Thanks to a coronavirus pandemic, the situation with video games is bleak. One would have thought that it would have been a great opportunity for socially distant game playing and development, but it turned out that much of game development requires central networks, organic collaboration, and next-generation consoles to be manufactured. All of these have faced hurdles, and although some games have managed to come out at the tail end of their development, echoes will soon arrive in which barely anything comes out. Hell, it’s happening right now. In playing older games like SWAT 4, the sad truth about this moment is that modern video games were not doing so well before the pandemic. Rather than focus on widening feature sets, developers focused on open world games in which the same action could be repeated, albeit in different contexts.
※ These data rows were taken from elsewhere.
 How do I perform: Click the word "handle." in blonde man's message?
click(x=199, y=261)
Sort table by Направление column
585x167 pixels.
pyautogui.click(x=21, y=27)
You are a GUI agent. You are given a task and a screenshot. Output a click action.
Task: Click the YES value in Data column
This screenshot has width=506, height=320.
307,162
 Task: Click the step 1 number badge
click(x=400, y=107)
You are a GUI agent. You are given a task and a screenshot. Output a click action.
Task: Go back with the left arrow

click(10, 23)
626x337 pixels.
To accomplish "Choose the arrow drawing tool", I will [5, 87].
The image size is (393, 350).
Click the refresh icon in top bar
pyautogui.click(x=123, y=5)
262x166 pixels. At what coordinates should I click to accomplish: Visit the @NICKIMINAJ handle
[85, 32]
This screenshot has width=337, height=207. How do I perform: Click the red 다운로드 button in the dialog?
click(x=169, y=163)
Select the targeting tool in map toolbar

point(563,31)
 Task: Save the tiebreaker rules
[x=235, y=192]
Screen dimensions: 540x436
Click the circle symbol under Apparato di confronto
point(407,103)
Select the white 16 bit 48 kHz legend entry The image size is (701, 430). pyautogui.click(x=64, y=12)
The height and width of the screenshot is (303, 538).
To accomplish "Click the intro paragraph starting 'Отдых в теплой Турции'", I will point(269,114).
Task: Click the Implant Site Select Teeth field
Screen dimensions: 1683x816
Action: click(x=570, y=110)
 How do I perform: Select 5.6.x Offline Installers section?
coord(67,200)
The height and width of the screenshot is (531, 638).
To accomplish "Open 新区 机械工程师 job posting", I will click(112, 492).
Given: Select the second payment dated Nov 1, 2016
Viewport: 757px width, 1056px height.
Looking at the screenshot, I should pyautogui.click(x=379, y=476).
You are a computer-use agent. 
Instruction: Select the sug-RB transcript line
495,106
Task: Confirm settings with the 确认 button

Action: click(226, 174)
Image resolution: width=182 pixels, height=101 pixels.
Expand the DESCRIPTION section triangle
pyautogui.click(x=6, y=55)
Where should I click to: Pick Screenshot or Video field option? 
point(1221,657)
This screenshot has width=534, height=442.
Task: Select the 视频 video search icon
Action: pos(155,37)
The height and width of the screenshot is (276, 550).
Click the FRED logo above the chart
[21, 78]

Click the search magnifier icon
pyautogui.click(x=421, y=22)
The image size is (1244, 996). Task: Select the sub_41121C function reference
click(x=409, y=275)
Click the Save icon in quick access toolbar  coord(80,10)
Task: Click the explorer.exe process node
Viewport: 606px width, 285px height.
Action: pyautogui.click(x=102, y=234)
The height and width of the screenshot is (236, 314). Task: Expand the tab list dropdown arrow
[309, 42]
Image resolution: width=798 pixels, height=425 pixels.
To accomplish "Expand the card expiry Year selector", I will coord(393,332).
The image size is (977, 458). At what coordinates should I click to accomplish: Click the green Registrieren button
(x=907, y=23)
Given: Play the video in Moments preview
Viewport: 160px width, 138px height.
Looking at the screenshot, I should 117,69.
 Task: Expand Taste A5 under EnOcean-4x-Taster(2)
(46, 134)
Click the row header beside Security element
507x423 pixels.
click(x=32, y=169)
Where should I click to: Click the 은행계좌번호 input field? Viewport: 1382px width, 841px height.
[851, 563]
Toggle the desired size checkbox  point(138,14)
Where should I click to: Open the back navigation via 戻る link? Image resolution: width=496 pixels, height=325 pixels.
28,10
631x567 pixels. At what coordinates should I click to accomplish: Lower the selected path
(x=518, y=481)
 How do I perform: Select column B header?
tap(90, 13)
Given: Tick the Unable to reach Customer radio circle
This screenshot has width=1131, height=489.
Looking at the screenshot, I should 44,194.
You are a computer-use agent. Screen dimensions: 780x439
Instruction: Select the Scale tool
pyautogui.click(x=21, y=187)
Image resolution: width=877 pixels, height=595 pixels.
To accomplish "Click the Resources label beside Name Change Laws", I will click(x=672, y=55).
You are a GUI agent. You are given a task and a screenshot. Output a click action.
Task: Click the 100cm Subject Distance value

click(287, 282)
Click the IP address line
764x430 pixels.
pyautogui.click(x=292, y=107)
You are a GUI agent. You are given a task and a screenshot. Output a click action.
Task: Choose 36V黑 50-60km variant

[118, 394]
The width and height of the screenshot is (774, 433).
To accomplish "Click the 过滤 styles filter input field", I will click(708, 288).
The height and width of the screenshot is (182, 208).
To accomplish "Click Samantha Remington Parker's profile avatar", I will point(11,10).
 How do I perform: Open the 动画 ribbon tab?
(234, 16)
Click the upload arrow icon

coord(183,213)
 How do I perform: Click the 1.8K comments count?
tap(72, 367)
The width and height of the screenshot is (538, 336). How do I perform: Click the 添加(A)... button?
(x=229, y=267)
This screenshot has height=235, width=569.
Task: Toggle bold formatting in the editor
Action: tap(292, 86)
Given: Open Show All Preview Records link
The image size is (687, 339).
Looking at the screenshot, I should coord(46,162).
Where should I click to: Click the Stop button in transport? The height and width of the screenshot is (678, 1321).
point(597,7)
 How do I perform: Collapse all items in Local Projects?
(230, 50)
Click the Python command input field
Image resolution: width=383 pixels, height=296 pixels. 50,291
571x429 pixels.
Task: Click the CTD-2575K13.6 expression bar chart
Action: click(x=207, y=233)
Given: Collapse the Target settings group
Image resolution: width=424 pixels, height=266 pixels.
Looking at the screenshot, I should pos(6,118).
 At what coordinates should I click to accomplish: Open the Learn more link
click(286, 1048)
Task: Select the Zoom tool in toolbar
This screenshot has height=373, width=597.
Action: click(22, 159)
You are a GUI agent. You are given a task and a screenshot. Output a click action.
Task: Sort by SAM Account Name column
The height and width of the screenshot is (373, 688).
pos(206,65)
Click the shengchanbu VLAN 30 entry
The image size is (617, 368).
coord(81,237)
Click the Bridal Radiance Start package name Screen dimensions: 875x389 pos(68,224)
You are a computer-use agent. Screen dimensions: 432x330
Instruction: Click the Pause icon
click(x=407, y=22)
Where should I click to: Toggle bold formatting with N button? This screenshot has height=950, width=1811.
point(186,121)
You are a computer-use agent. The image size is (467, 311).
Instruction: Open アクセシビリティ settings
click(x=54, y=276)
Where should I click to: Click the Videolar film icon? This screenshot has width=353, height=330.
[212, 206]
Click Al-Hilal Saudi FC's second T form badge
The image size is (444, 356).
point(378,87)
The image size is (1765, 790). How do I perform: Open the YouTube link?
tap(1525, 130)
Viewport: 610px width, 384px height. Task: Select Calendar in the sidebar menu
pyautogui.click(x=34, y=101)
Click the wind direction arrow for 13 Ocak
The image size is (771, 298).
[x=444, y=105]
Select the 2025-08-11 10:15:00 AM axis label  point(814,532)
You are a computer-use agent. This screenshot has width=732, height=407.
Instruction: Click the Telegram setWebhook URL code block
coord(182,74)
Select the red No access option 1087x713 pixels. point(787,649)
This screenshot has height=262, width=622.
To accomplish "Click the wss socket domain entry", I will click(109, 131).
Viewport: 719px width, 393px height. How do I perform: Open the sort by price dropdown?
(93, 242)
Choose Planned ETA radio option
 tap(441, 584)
We chose GPU instead of CPU. In SWAT 4, different contexts means different actions, and that is a small but hugely important difference. And while the game community waits for indie developers to change the landscape in tactical shooting with titles like Insurgency: Sandstorm, Ground Branch, and Ready or Not, I do not have high hopes. Each game is mired in unforeseen conflicts, likely due to the lower skill level of their engineers, combined with how much effort it takes artists to produce the graphical fidelity we see today. Not only that, but in a video game environment where AI programming has dropped out of vogue for years in favor of player-versus-player engagements, it is likely difficult for anyone to have skills in that department that allows for these games to flourish. As a result of all this, SWAT 4 embarrasses later tactical shooting games for providing distinctive gameplay a decade and a half ago that is more complex, and more punishing, than video games today.
And while I have no qualms about violence in video games, I do think there is a case to be made for simulations that encourage a multi-tiered approach to conflict resolution. In most shooting games today, it is not the violence I am concerned with, more that violence seems to be the only answer. In Doom, I get it. Hell is a terrible place, and they all need to die…again. But for many of the real world scenarios, games stand to gain in the variety achieved from multiple resolutions.
We can choose as consumers to be enmeshed in these beautiful museum pieces, these shooters that have the thumbnails on the back-of-their-product-box that fool us into buying. Or we can start asking for games that take a step back from pushing the bar on graphics, and instead allow us to ask deep questions about why we’re shooting in the first place.